Leave the pictures aside and give back every entry below word for word.

Stored data:
┌──

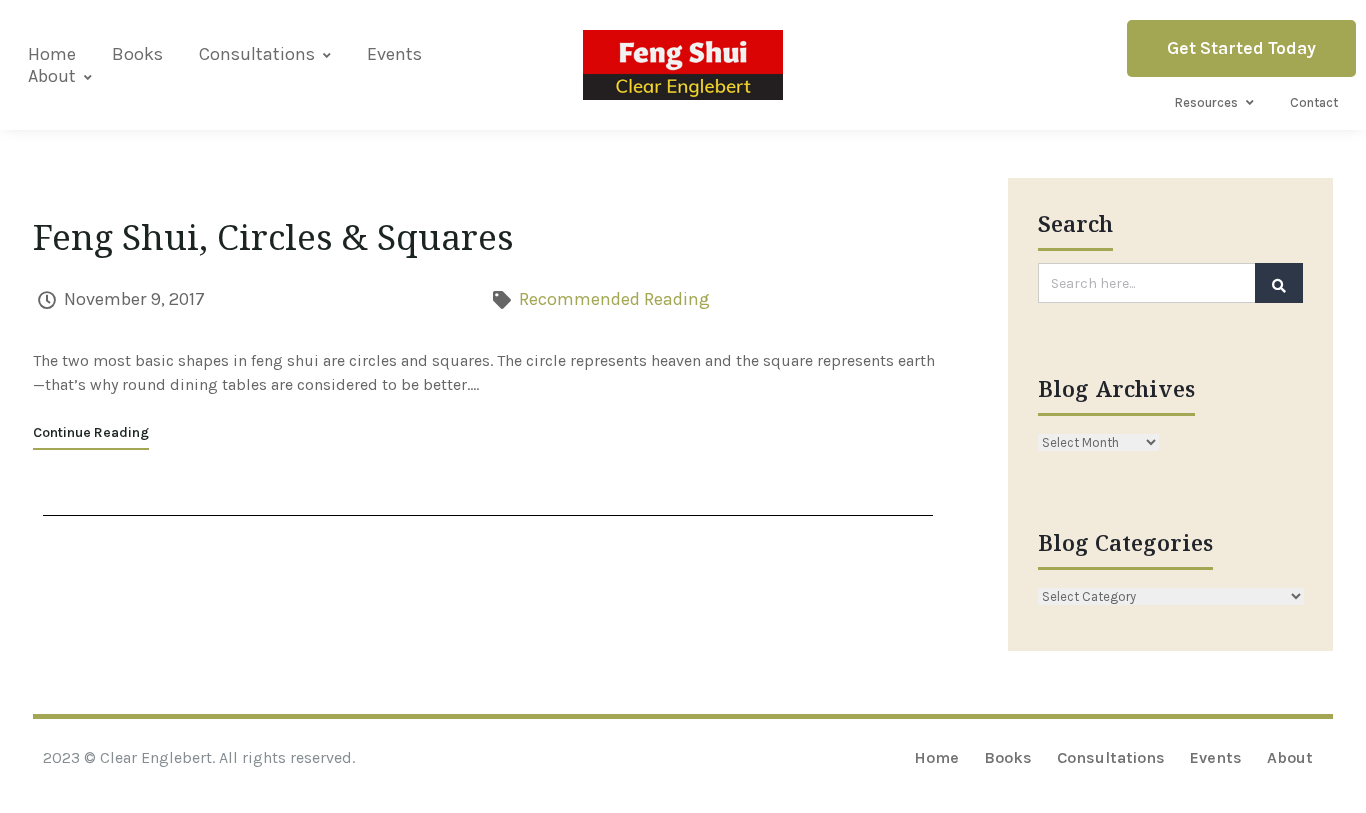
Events (394, 54)
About (52, 76)
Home (52, 54)
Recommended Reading (614, 299)
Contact (1314, 102)
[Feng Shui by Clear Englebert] (683, 64)
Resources (1206, 102)
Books (137, 54)
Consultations (257, 54)
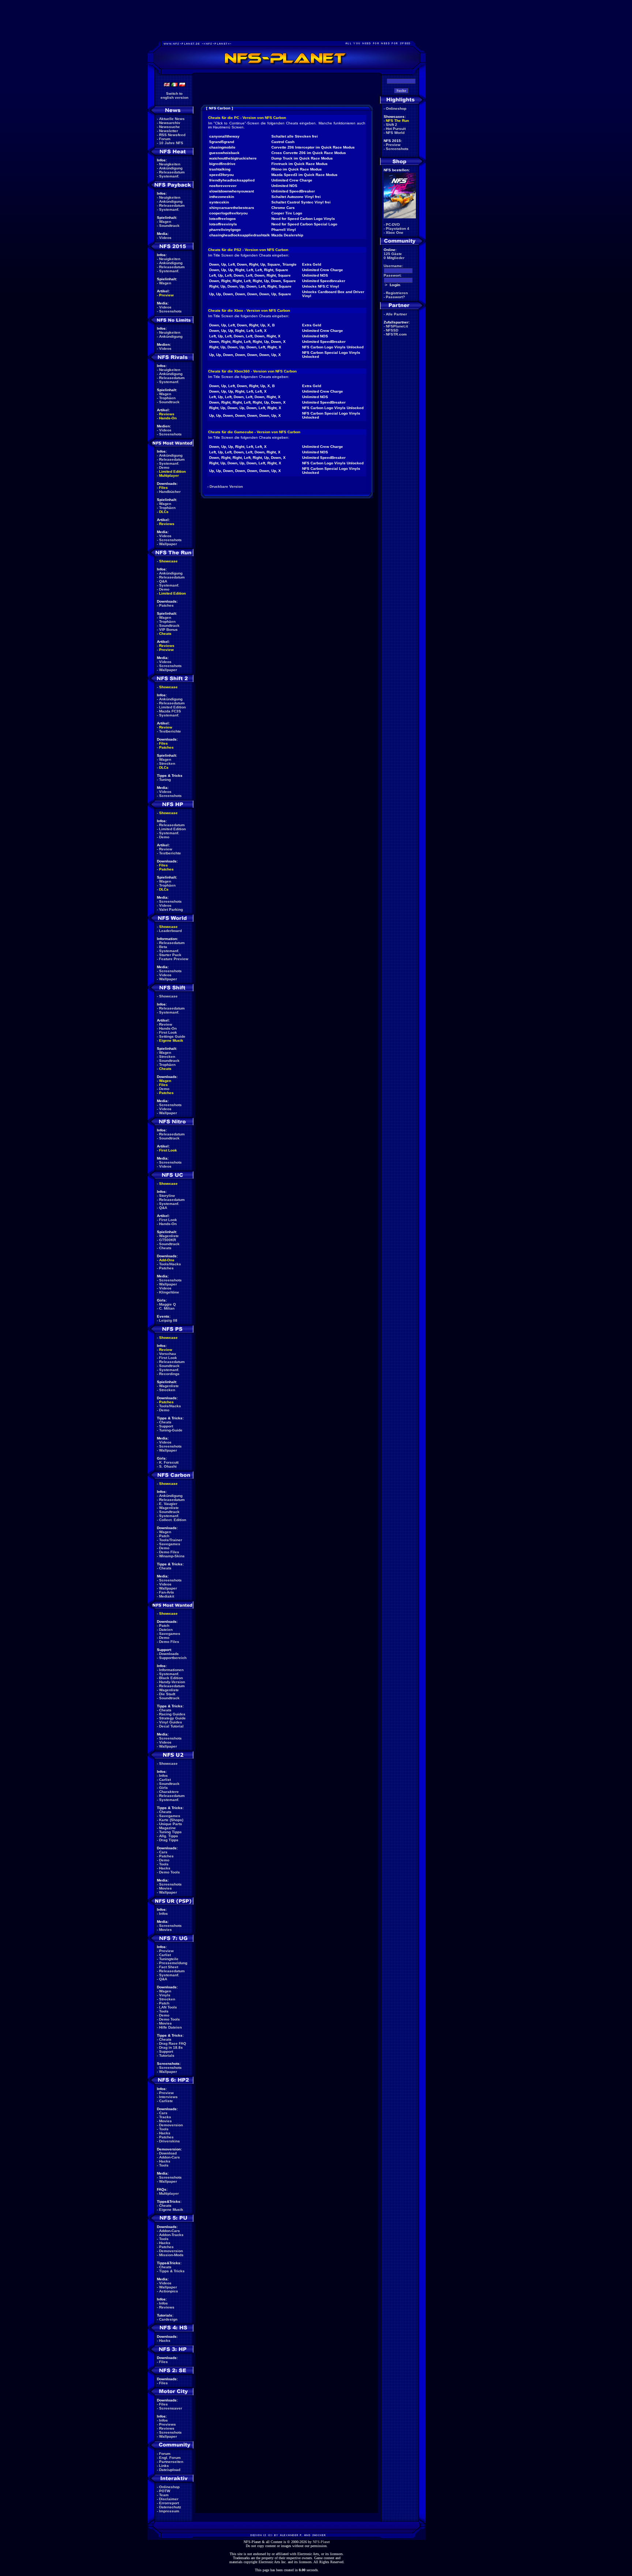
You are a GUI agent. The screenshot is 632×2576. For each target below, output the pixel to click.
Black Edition (171, 1678)
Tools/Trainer (170, 1540)
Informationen (171, 1670)
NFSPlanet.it (397, 326)
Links (164, 2466)
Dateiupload (169, 2470)
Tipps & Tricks (172, 2271)
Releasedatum (172, 172)
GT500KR (167, 1240)
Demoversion (171, 2125)
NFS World (395, 133)
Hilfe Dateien (170, 2027)
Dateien (166, 1630)
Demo (164, 467)
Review (165, 727)
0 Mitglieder (394, 258)
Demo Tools (169, 1872)
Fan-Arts (166, 1592)
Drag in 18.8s (171, 2047)
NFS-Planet (321, 2542)
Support (166, 1426)
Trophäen (167, 398)
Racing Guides (172, 1714)
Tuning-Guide (171, 1430)
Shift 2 (391, 125)
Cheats (165, 634)
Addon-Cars (169, 2157)
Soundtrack (169, 226)
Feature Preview (173, 959)
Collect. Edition (172, 1520)
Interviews (168, 2097)
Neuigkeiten (169, 164)
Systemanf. (169, 176)
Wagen (165, 222)
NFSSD (392, 330)
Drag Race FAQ (172, 2043)
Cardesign (168, 2319)
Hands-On (168, 418)
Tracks (165, 2117)
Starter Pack (170, 955)
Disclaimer (168, 2499)
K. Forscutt (168, 1462)
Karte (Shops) (171, 1820)
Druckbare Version (226, 486)
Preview (166, 295)
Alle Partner (396, 314)
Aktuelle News (172, 119)
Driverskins (169, 2141)
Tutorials (166, 2055)
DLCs (164, 512)
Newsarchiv (169, 123)
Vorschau (167, 1354)
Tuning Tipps (170, 1832)
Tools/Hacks (170, 1264)
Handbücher (170, 492)
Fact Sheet (168, 1967)
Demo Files (169, 1552)
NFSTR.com (396, 334)
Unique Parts (170, 1824)
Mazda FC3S (170, 711)
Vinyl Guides (170, 1722)
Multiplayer (169, 475)
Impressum (169, 2511)
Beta (163, 947)
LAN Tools (168, 2007)
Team (164, 2495)
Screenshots (170, 311)
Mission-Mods (171, 2255)
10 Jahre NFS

└──

Response to this exercise:
Events (394, 54)
About (52, 76)
Home (52, 54)
Recommended Reading (614, 299)
Contact (1314, 102)
[Feng Shui by Clear Englebert] (683, 64)
Resources (1206, 102)
Books (137, 54)
Consultations (257, 54)
You are a GUI agent. The screenshot is 632×2576. For each target below, output the pixel to click.
Black Edition (171, 1678)
Tools/Trainer (170, 1540)
Informationen (171, 1670)
NFSPlanet.it (397, 326)
Links (164, 2466)
Dateiupload (169, 2470)
Tipps & Tricks (172, 2271)
Releasedatum (172, 172)
GT500KR (167, 1240)
Demoversion (171, 2125)
NFS World (395, 133)
Hilfe Dateien (170, 2027)
Dateien (166, 1630)
Demo (164, 467)
Review (165, 727)
0 Mitglieder (394, 258)
Demo Tools (169, 1872)
Fan-Arts (166, 1592)
Drag in 18.8s (171, 2047)
NFS-Planet (321, 2542)
Support (166, 1426)
Trophäen (167, 398)
Racing Guides (172, 1714)
Tuning-Guide (171, 1430)
Shift 2 (391, 125)
Cheats (165, 634)
Addon-Cars (169, 2157)
Soundtrack (169, 226)
Feature Preview (173, 959)
Collect. Edition (172, 1520)
Interviews (168, 2097)
Neuigkeiten (169, 164)
Systemanf. (169, 176)
Wagen (165, 222)
NFSSD (392, 330)
Drag Race FAQ (172, 2043)
Cardesign (168, 2319)
Hands-On (168, 418)
Tracks (165, 2117)
Starter Pack (170, 955)
Disclaimer (168, 2499)
K. Forscutt (168, 1462)
Karte (Shops) (171, 1820)
Druckbare Version (226, 486)
Preview (166, 295)
Alle Partner (396, 314)
Aktuelle News (172, 119)
Driverskins (169, 2141)
Tutorials (166, 2055)
DLCs (164, 512)
Newsarchiv (169, 123)
Vorschau (167, 1354)
Tuning Tipps (170, 1832)
Tools/Hacks (170, 1264)
Handbücher (170, 492)
Fact Sheet (168, 1967)
Demo Files (169, 1552)
NFSTR.com (396, 334)
Unique Parts (170, 1824)
Mazda FC3S (170, 711)
Vinyl Guides (170, 1722)
Multiplayer (169, 475)
Impressum (169, 2511)
Beta (163, 947)
LAN Tools (168, 2007)
Team (164, 2495)
Screenshots (170, 311)
Mission-Mods (171, 2255)
10 Jahre NFS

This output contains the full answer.